Since only part of the material below is wanted, output exactly the lines from the one with "FAQs (208, 1368)" up to and including the one with "可选系统： (85, 681)".

====== Task material

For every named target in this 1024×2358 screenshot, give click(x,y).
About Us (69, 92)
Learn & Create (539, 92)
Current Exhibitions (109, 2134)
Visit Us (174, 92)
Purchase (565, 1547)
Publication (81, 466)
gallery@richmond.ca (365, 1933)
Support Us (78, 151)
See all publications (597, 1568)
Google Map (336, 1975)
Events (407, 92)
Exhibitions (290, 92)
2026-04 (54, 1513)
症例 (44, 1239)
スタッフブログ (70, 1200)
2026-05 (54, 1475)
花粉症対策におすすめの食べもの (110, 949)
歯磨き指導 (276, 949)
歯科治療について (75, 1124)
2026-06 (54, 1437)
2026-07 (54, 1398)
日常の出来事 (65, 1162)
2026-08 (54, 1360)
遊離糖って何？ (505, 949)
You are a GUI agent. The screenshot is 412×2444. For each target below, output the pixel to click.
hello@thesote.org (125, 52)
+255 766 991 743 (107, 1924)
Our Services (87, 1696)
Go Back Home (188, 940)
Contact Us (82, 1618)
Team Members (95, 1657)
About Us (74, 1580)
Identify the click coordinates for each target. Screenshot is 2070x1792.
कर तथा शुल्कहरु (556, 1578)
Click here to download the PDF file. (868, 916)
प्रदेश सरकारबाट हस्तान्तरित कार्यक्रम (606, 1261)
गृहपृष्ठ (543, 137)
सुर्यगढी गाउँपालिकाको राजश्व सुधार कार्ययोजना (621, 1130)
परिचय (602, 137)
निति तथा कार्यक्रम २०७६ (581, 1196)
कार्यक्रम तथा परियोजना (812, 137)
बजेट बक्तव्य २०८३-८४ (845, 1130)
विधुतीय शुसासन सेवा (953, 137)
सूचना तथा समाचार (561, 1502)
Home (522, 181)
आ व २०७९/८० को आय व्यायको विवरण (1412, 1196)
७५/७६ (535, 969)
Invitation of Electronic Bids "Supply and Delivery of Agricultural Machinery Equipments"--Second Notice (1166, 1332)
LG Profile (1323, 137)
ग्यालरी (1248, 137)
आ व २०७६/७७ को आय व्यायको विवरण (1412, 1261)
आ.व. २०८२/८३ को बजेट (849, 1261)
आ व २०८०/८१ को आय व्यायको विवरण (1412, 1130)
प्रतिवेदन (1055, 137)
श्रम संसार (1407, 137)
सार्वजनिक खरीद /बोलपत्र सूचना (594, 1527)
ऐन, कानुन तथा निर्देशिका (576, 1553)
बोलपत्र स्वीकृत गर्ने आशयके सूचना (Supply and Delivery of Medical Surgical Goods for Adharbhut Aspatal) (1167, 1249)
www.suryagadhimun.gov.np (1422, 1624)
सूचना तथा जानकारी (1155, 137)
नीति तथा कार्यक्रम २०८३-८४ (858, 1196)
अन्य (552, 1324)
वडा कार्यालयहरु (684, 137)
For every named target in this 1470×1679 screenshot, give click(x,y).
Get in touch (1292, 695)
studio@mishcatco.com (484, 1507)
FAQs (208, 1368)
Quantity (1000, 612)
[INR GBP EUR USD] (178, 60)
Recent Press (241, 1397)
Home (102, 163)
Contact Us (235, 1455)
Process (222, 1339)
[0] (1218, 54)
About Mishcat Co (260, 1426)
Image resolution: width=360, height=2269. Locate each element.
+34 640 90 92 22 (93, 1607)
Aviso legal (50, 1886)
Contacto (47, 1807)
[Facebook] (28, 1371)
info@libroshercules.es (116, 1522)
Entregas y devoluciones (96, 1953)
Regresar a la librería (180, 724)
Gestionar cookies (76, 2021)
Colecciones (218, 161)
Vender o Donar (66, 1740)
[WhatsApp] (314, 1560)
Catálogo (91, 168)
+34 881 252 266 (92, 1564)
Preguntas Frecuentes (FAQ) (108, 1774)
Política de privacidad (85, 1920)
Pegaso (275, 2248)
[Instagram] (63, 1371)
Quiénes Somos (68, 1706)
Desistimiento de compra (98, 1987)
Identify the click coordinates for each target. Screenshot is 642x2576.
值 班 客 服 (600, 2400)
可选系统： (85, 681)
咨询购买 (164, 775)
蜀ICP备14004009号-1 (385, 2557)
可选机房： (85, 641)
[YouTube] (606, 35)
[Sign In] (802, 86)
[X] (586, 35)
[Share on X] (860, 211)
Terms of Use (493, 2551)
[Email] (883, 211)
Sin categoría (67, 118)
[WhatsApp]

============

**Output for this task:**
FAQs (208, 1368)
Quantity (1000, 612)
[INR GBP EUR USD] (178, 60)
Recent Press (241, 1397)
Home (102, 163)
Contact Us (235, 1455)
Process (222, 1339)
[0] (1218, 54)
About Mishcat Co (260, 1426)
Image resolution: width=360, height=2269. Locate each element.
+34 640 90 92 22 (93, 1607)
Aviso legal (50, 1886)
Contacto (47, 1807)
[Facebook] (28, 1371)
info@libroshercules.es (116, 1522)
Entregas y devoluciones (96, 1953)
Regresar a la librería (180, 724)
Gestionar cookies (76, 2021)
Colecciones (218, 161)
Vender o Donar (66, 1740)
[WhatsApp] (314, 1560)
Catálogo (91, 168)
+34 881 252 266 (92, 1564)
Preguntas Frecuentes (FAQ) (108, 1774)
Política de privacidad (85, 1920)
Pegaso (275, 2248)
[Instagram] (63, 1371)
Quiénes Somos (68, 1706)
Desistimiento de compra (98, 1987)
Identify the click coordinates for each target. Screenshot is 642x2576.
值 班 客 服 (600, 2400)
可选系统： (85, 681)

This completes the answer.